In Re: Michael Piskanin, Jr. v.

U.S. Court of Appeals for the Third Circuit
In Re: Michael Piskanin, Jr. v., 407 F. App'x 607 (3d Cir. 2011)
Sloviter, Jordan, Greenway

In Re: Michael Piskanin, Jr. v.

Opinion

OPINION

PER CURIAM.

Michael J. Piskanin submitted a complaint and a motion to proceed in forma pauperis (“IFP”) in the United States District Court for the Eastern District of Pennsylvania. The District Court denied his motion to proceed IFP without prejudice because Piskanin had failed to file a certified copy of his prisoner account statement for the six-month period prior to the filing date. The Court explained that the inmate monthly account statement Piskanin had submitted was not sufficient as it did not provide information for the entire six-month period.

Piskanin then filed this petition for a writ of mandamus. Piskanin seeks to have this Court issue a mandamus order to the District Court judge, directing him “to Recuse and abstain from involvement in or influencing any and all actions in the federal courts involving petitioner,” including the action docketed at E.D. Pa. 10-CV-05259. The petition includes unsupported allegations that the judge has ties to organized crime, and alleges that the judge “has acted to ‘Block’ the Courthouse door to petitioner in various cases,” by insisting on strict adherence to the District Court’s requirements regarding an inmate account certification. Piskanin also makes unsupported allegations of the judge’s political bias against him.

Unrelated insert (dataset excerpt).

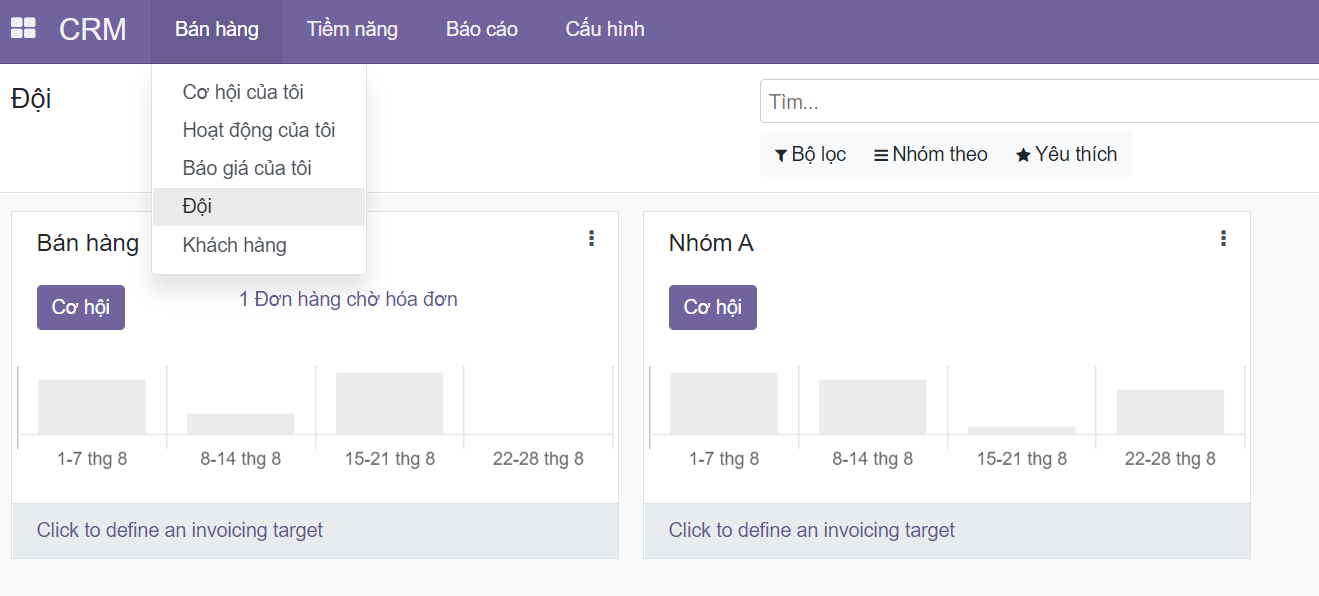Click Cơ hội button on Nhóm A card
Image resolution: width=1319 pixels, height=596 pixels.
click(x=713, y=307)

Mandamus is an “extraordinary remedy” that we award only when a petitioner demonstrates, among other things, a “clear and indisputable” right to relief. In re: Pressman-Gutman Co., 459 F.3d 383, 398-99 (3d Cir. 2006). Mandamus lies only when there is no other remedy available. Mallard v. U.S. Dist. Court for the S. Dist. of Iowa, 490 U.S. 296, 309, 109 S.Ct. 1814, 104 L.Ed.2d 318 (1989). Piskanin has not shown that he has no other remedy available, as he has not filed a motion to recuse in the District Court. See In re Kensington Int’l Ltd., 353 F.3d 211, 224 (3d Cir. 2003).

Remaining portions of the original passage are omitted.